FIG. 1 is a schematic plan view of a portion of an embodiment of the supply device of the present invention, and FIG. 2 is an enlarged axial sectional view of the cleaning liquid supply device of the supply device of FIG. 6... Conduit (another pipe), 10... Conduit, P... Drive pump (structure), 11...
・Take-out tube.

Claims (1)

[Claims] 1. A liquid segment flow separation method for obtaining a flow of a subsequent liquid segment separated by an immiscible fluid segment for a continuous flow analyzer, comprising: (a) an immiscible fluid segment; (b) intermittently positioning an inlet portion of the conduit within the conduit and in fluid flow communication with the liquid flow; Liquid segment flow acquisition comprising drawing portions of the liquid segment and the immiscible fluid segment of ashelf sequentially through the conduit when the inlet portion is positioned within the conduit.

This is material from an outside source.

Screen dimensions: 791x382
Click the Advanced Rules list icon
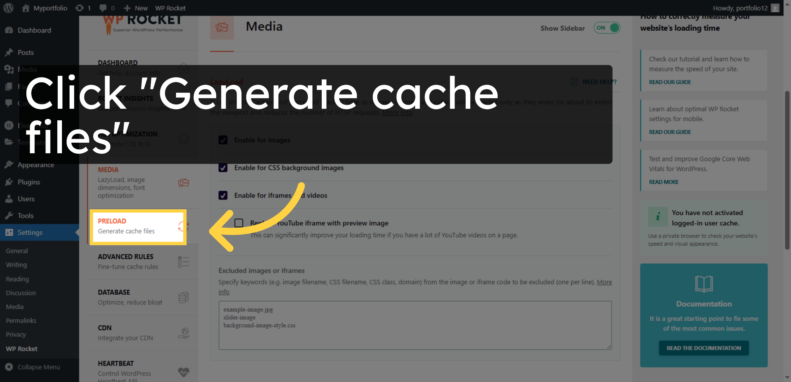click(x=184, y=261)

Method. 2. (a) a conduit element; (b) a flow means for causing a flow of liquid divided by immiscible fluid sections to flow along the conduit element; , said first
an extraction conduit element having an inlet portion disposed within the conduit element and in fluid flow communication with the liquid flow at the positions; () moving means for moving the inlet portion to each of the positions; coupled to the withdrawal tube element, while the withdrawal tube element is in the first position, sequentially removing portions of the liquid section of the ash pipe and the immiscible fluid section from the liquid stream; suction means, the inlet portion being removed from the fluid flow communication while the inlet portion is in the second position;
Fluid supply device for continuous flow equipment.